[Document segment]
* * * * * * * * *
Distributed staff, as in remote, offsite, or on the beach employees are the great fit when your organization values align. Though for some, like Yahoo's telecommuters, remote employees aren't working out.
Still, when you need specialized expertise, like agile Drupal development, for your company, building a distributed team makes sense. By choosing to grow your staff rather than outsourcing projects, you’re met with remote management concerns beyond international cultural differences.
Distributed staff management is intimidating at first, but here's some applications and ideas to make moving forward much easier in being organized, collaborative, and communicating effectively.
These tools make distributed staff augmentation easy
Building up the right toolbox for your organization is important. It takes research, and you need a place to start. That’s what our distributed staff tool list is for. These options will help you put team augmentation tools into perspective, so you can start making your distributed team as effective as possible.
Start by finding your challenge below and click for answers.
- How do we improve distributed staff communication?
- What can our team do to collaborate on projects more efficiently?
- How should we manage projects involving remote employees?
- How can we keep track of our remote employees’ time?
- How can we manage time zone differences for distributed staff augmentation?
- What ultimately makes distributed staff augmentation successful?
How do we improve our distributed staff communication?
Keeping the conversation going is key to any project, and so much more so when your projects are being handled within a virtual workspace. In the telecommuting world, if you’re not communicating, you don’t exist. Therefore, choosing the right platform has a direct effect on your distributed team’s success. Here are four outstanding options:
It’s perfect for organizations that require several channels of either open or closed communication. It integrates with several external services, with GoToMeeting, Google+ Hangouts, Google Drive, and Google Calendar being the most noteworthy. Plus it’s used by NASA.
Axelerant tested and approved.
It may seem obvious or even cliché, but Skype is not an application to overlook. The screen sharing option is extremely helpful if your international team members are tasked with walkthroughs or troubleshooting. At some point, one of the members of your augmented team will have questions and answers they need to share visually, and on that day, Skype has you covered.
Line’s grouping and group moderator option make communication easy to manage. Free messaging (voice and text) on all smartphone devices makes international discussions on the go easy. Japanese animations make conversation lively and fun.
Enterprise chatting enabled, this is a group and private chat program with file sharing, integrations, and enterprise-ready security. Organizations involved with things like geospatial intelligence and the Department of Defense use it.
Again, this one may seem obvious, but it’s often overlooked. Google apps are some of the most internationally used tools, and hangout specifically is used by big names like The New York Times, Dell, and National Geographic.
This program allows you to integrate telephone calls and Voice over Internet Protocol (VoIP) technology. It’s for advanced video conferencing (HD), screen sharing options included. There’s 24/7 support, and there are free, live training sessions for you, your team, or your clients.
Zoom Video Conferencing
This quick, cross-platform tool was made for group chatting with HD voice and video. It's being used by over 140,000 companies, supports dialing in by telephone, and has a sleek gallery and full-screen view. Zoom launches quickly and has fast loading screen share capabilities; this includes mobile device views with iOS mirror.
Axelerant tested and approved.
* * * * * * * * *
[Items]
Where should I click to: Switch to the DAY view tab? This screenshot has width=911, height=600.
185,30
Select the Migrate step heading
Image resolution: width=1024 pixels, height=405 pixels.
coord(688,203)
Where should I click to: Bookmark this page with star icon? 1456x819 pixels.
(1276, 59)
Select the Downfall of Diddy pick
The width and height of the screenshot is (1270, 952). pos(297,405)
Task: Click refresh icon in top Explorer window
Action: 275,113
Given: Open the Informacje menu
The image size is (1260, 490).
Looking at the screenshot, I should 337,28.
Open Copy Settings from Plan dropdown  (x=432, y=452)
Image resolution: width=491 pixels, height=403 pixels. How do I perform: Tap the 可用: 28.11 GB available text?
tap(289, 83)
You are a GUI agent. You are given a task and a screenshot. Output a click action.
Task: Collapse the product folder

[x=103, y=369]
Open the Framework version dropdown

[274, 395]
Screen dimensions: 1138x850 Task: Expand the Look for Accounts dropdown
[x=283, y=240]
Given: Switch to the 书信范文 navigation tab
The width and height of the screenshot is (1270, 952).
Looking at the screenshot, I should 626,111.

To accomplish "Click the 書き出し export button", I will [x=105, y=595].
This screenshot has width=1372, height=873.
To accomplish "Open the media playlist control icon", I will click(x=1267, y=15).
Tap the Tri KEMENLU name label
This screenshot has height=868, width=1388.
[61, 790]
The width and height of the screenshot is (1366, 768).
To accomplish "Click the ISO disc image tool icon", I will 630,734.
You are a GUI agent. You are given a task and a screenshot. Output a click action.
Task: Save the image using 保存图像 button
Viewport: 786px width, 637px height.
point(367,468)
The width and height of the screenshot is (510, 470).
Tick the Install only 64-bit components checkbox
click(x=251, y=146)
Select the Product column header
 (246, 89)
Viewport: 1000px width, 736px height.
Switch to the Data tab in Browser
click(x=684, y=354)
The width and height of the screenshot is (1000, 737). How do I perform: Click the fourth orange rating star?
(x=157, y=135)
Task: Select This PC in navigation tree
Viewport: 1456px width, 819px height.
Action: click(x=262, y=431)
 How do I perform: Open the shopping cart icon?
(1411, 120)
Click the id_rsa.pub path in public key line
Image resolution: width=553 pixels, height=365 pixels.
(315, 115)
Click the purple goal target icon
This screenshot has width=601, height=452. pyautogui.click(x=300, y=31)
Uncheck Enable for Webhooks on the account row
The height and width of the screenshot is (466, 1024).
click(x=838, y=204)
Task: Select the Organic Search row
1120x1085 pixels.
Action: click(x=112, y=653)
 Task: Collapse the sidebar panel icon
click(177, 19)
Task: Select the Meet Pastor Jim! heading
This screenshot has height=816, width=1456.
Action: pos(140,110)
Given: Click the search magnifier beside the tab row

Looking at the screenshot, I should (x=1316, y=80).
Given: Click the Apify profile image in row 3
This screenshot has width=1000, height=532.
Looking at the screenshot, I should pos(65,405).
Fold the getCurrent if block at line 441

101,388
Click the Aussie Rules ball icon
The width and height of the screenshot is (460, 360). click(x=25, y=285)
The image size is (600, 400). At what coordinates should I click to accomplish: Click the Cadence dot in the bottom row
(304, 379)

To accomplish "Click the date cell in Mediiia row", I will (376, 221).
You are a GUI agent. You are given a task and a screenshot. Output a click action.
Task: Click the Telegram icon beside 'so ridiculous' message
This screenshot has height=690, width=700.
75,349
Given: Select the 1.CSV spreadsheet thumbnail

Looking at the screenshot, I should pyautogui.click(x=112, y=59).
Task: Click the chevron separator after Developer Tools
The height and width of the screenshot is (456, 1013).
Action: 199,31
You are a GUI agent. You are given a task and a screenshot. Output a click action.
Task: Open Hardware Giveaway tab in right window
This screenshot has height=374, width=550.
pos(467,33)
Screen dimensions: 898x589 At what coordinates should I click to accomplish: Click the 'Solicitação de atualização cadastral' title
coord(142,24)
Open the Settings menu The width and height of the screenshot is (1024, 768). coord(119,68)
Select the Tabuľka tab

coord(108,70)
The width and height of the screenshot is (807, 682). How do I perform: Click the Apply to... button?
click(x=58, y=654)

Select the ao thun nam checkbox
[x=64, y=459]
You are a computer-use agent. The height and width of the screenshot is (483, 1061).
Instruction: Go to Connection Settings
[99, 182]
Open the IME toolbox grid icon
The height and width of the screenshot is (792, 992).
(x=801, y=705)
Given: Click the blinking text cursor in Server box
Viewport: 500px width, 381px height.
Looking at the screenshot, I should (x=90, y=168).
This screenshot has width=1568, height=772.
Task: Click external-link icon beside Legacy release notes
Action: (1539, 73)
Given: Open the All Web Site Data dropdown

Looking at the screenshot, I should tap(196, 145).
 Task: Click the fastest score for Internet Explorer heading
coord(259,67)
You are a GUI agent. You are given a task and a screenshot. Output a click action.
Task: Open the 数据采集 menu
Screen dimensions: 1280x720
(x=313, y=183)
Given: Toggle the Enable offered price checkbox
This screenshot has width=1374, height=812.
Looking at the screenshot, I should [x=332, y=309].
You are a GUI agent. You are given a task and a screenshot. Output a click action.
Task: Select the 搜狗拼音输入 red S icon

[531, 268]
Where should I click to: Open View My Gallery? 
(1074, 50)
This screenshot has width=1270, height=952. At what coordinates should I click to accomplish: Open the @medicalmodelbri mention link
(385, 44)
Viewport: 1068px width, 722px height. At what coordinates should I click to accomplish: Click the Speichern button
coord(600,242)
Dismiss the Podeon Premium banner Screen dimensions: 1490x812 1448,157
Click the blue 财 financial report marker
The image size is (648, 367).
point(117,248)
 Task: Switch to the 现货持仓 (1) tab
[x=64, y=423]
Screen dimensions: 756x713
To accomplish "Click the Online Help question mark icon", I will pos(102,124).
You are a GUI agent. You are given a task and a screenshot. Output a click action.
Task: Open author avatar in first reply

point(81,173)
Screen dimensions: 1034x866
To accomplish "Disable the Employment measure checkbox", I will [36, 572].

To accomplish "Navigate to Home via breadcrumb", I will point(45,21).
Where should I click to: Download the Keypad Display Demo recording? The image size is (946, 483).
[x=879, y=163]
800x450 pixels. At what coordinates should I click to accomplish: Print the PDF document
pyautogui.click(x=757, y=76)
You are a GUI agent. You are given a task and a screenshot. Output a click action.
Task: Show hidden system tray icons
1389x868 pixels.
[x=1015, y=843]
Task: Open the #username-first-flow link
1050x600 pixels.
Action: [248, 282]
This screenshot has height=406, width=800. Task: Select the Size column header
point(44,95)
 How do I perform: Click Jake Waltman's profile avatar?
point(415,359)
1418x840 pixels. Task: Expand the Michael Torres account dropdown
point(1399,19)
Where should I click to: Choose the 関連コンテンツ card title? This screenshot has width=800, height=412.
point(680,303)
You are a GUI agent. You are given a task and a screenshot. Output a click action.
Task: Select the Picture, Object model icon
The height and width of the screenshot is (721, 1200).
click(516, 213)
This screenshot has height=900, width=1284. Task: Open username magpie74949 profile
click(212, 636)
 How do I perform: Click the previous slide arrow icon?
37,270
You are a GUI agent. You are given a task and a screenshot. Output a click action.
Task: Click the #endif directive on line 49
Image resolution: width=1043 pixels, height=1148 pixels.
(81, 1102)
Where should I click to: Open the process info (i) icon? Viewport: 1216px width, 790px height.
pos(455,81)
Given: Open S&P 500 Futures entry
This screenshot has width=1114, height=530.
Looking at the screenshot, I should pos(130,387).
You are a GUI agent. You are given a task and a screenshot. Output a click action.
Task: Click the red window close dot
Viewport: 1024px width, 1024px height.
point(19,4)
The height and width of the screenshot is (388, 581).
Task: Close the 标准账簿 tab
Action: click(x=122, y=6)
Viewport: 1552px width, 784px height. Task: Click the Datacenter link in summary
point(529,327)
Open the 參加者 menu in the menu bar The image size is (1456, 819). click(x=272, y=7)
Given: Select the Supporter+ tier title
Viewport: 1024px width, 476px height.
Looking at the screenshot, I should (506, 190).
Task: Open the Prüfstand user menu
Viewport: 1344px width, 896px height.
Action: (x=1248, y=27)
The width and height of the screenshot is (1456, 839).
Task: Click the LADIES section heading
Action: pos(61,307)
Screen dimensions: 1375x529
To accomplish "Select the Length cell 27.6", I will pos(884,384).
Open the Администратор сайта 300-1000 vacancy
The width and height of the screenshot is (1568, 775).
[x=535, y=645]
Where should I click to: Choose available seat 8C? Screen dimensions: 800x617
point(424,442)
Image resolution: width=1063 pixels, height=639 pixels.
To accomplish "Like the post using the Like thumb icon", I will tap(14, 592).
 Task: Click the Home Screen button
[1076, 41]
* * * * * * * * *
[To do]
1/ Which external services does the article on distributed staff tools name as ones the first communication option integrates with?
2/ Carry on the article on distributed staff tools from its last line.

[In response]
1/
- GoToMeeting
- Google+ Hangouts
- Google Drive
- Google Calendar

2/
Here you'll find an easy piece of conferencing software—you can call in from browsers like Chrome, smartphones, and Skype. International dial-in numbers help take the sting out of international meetings; there's a flat rate all the way around.
It's ideal for virtual team collaboration. There are similarities to Facebook; it's very social-media-esque. There's a free basic subscription for small businesses, and some features include microblogging, impressive profiles, groups, etc. It’s used by huge companies like Groupon and eBay.
What can our team do to collaborate on projects more efficiently?
As with communication, without effective collaboration nothing gets done—and how could it? For a workflow to run smoothly, key movers and doers need to be able to come to the table and add input. It goes beyond communicating. Collaboration means each telecommuter can leave their mark. Here are tools that enable just that. A couple are unique to the open source community:
Drive and it’s applications are perfect for distributed teams. You receive 15GB of free storage to share. It comes with four applications which enable live collaboration for over 50 teammates. Things like process creation and content planning and editing become group activities. Revision history is easy to use, and automatic saving makes it safe for all to use. Here are the top 4 applications that come with drive:
These are perfect for your virtual stand-ups. Lists can be easily created; notes can be taken by each member of your collaboration team. Sprint meetings can be structured with them—each employee can include their portions beforehand. Access and accountability are made manageable. A Google Doc can also be integrated into Wordpress, exported as a Word Doc, or uploaded as one.
Oceans of ink have been spilled over the importance of Excel; that’s 15 or 20 years ago. Now users can import or export between Google Sheets and Excel. Essential functions, formats and graphing become collaborative with this platform. Keep in mind that eventually your organization is going to have to deal with collaborative math. Team augmentation means being prepared to exchange input and ideas. That includes numbers.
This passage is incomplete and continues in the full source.